Manfaat keberadaan sabuk hijau di area pertambakan, baik sebagai sempadan pantai maupun sempadan sungai dapat berkontribusi dalam penyerapan karbon dan memberikan fungsi perlindungan dari dampak kenaikan muka laut. Terkait hal di atas, para pihak diharapkan dapat memberikan masukan-masukan secara aktif dalam penyusunan suatu standar untuk memperbaiki lingkungan, meminimalisir dampak lingkungan dan sosial guna menuju produksi udang yang sehat dan berkelanjutan.

Kontak untuk wawancara: Ita Sualia, Wetlands Management Officer (Email:itasualia[at]wetlands.or.id,Mobile+6281310914205)

Permintaan foto dan video: Leoni Rahmawati, Communication and Media Spesialist (Email:leonirahmawati[at]gmail.com,Mobile+6282124382000)

Catatan Editor:

1.Wetlands International Indonesia Programme merupakan jaringan dari Wetlands International, LSM nirlaba global yang bergerak di bidang konservasi dan pemanfaatan berkelanjutan ekosistem lahan basah baik yang berada di pesisir maupun teresterial. Sasaran yang ingin dicapai melalui restorasi dan pemanfaatan secara bijaksana ekosistem lahan basah adalah meningkatkan kesejahteraan manusia dan mata pencaharian masyarakat, konservasi keanekaragaman hayati, mempertahankan siklus air dan memitigasi dan mengurangi dampak perubahan iklim.
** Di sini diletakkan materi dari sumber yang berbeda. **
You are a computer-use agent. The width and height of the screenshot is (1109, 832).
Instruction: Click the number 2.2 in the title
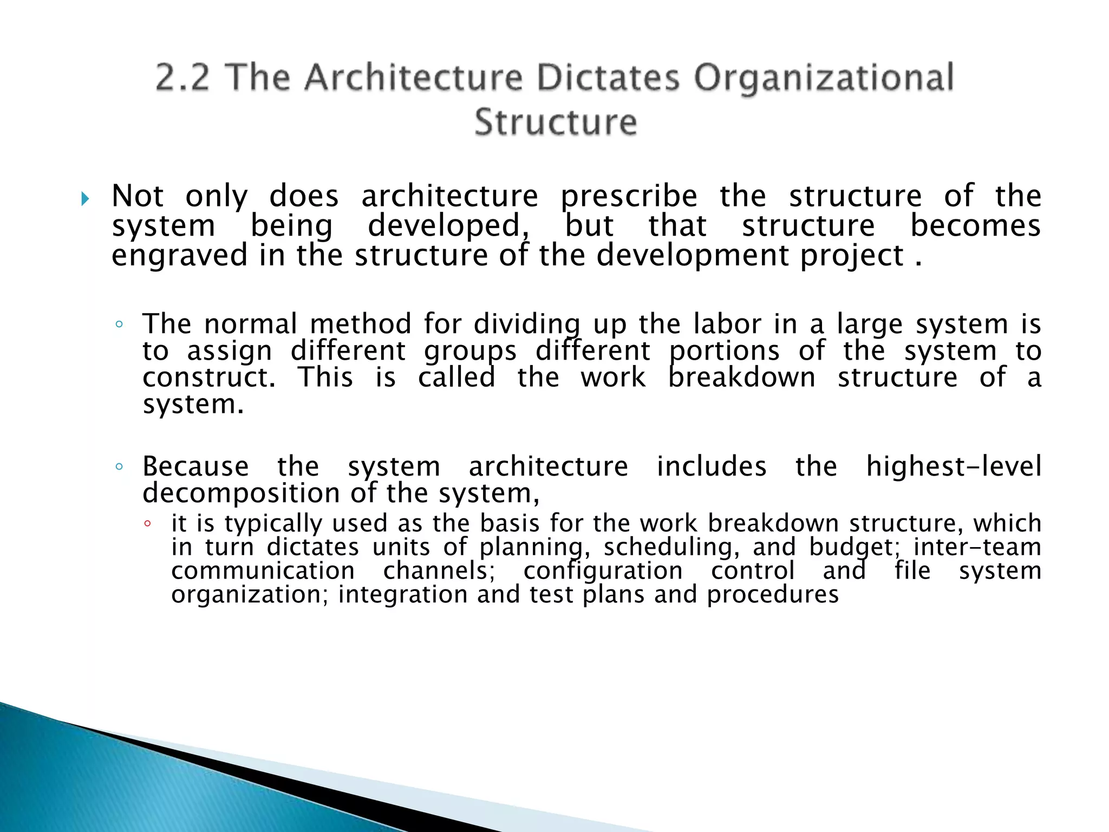coord(182,77)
2.Sejak pertengahan 2013, Global GAP, ACC dan ASC tergabung dalam satu mekanisme sertifikasi bersama. Negara-negara Asia Tenggara yang tergabung dalam ASEAN, berinisiasi menyamakan standar udang bagi negara-negara anggota ASEAN. ASEANShrimpGAPmerupakan mekanisme standard yang sukarela. Setiap negara anggota ASEAN didorong untuk mengembangkan dan mengoperasikan pertambakan mengacu pada standard ini. Review regional akan dilakukan setiap tahun untuk memberikan rekomendasi teknis untuk memperbaiki implementasi. Kedepan, semua negara anggota ASEAN akan menyelaraskan standar udang nasional dengan ASEAN Shrimp GAP, sehingga dapat memastikan konsumen bahwa udang yang diproduksi negara Anggota ASEAN memiliki kualitas yang baik, aman dikonsumsi ramahlingkungan dan sosial.